■ TASK INSTRUCTIONS ■
Answer these questions using the passage about Sam Mirza:
1. Which city was Sam Mirza made governor of in his early years?
2. In which castle was he imprisoned?
3. Who was Sam Mirza's tutor?

■ DOCUMENT PASSAGE ■
Segment Open
Sam Mirza (سام میرزا; 1517 – 1566/67) was a Safavid prince and poet in 16th-century Iran, who wrote the Tohfa-ye Sami ("Gift of Sam"), a collection of biographies of contemporary Persian poets. He was the third son of Shah Ismail I, the founder of the Safavid dynasty.

Sam Mirza was appointed governor of Herat (in present-day Afghanistan) during his early years, following the tradition of educating Safavid princes by assigning them governorships under the supervision of experienced amir of the Qizilbash. During his time in Herat, he witnessed the remnants of the zenith of Persian culture from the reign of the Timurid ruler Sultan Husayn Bayqara, but also became entangled in the political struggles of his Qizilbash guardians.

After an unsuccessful military campaign against the Mughal city of Kandahar in 1534, which resulted in significant losses and the fall of Herat to the Uzbeks from the Khanate of Bukhara, Sam Mirza's political career was effectively ended, despite his attempts to apologize to his suzerain and brother Shah Tahmasp I. Although he was sidelined from political affairs, he remained a respected figure at court, and it was during this time that he wrote the Tohfa-ye Sami. The work reflects his deep engagement with Persian literature and his desire to highlight the role of poetry across various social classes and locations. He also composed a divan (collection of poems), of which only a few verses have survived.

In 1561/62, he was imprisoned in Qahqaheh Castle for an alleged political conspiracy and died there during an earthquake in 1566/67. He was survived by his daughter, who was married to Isa Khan Gorji.

== Background ==
Sam Mirza was born in 1517. He was the third son of Shah Ismail I, the founder of the Safavid dynasty of Iran. His mother was a Georgian woman, who was likely also the mother of his brother Alqas Mirza. The two other brothers Shah Tahmasp I and Bahram Mirza Safavi had another mother. Due to Ismail I's fondness of Iranian national legends, Sam Mirza was named after the mythical Sam, who appears in the Persian epic Shahnameh and is a key figure at the court of Manuchehr as well as an ancestor of Rostam. Sam Mirza's tutor was Mohammad Mo'men, the son of the prominent scholar and poet Abdollah Morvarid.
Segment Closed
■ STORED DATA ■
Segment Open
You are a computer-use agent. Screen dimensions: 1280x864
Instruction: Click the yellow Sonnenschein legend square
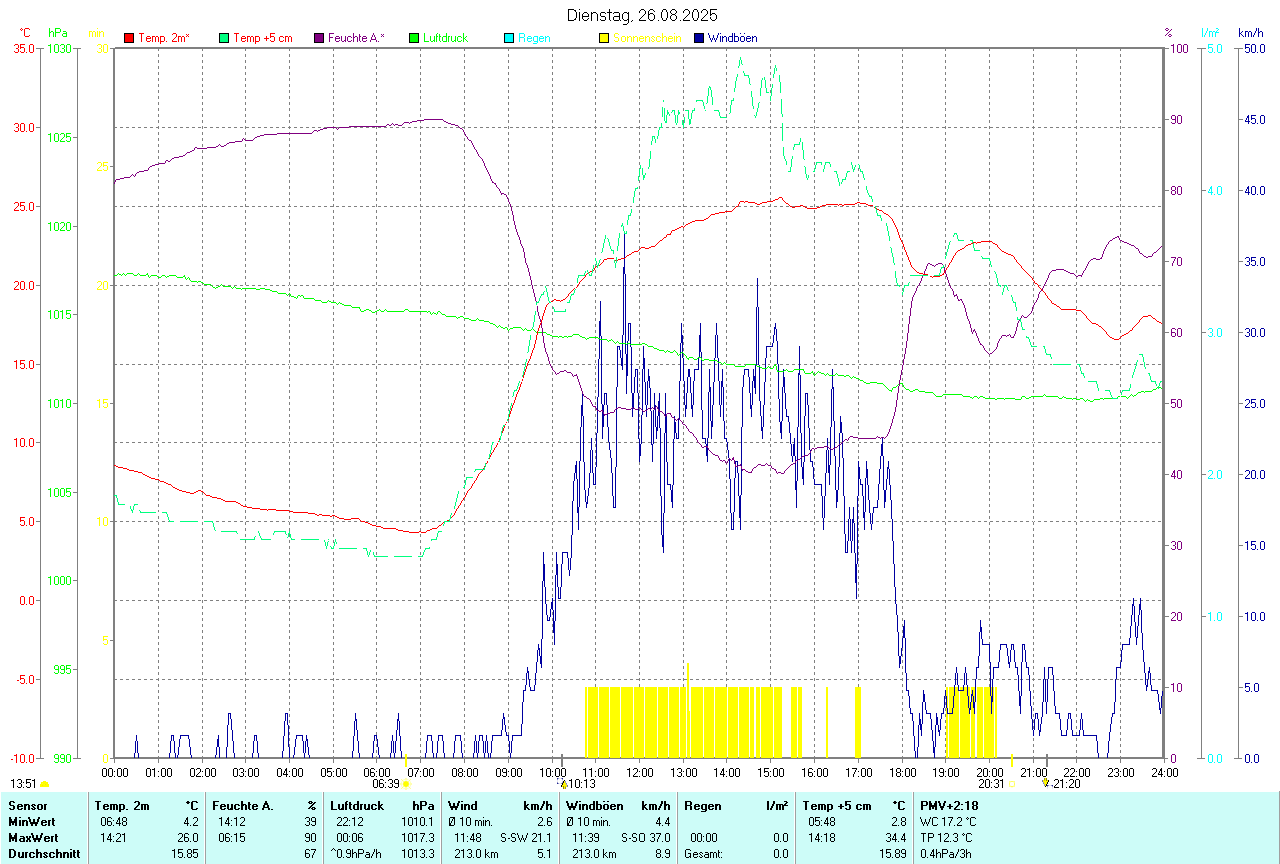[x=604, y=38]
Segment Closed
■ YOUR SOLUTION ■
1. Herat
2. Qahqaheh Castle
3. Mohammad Mo'men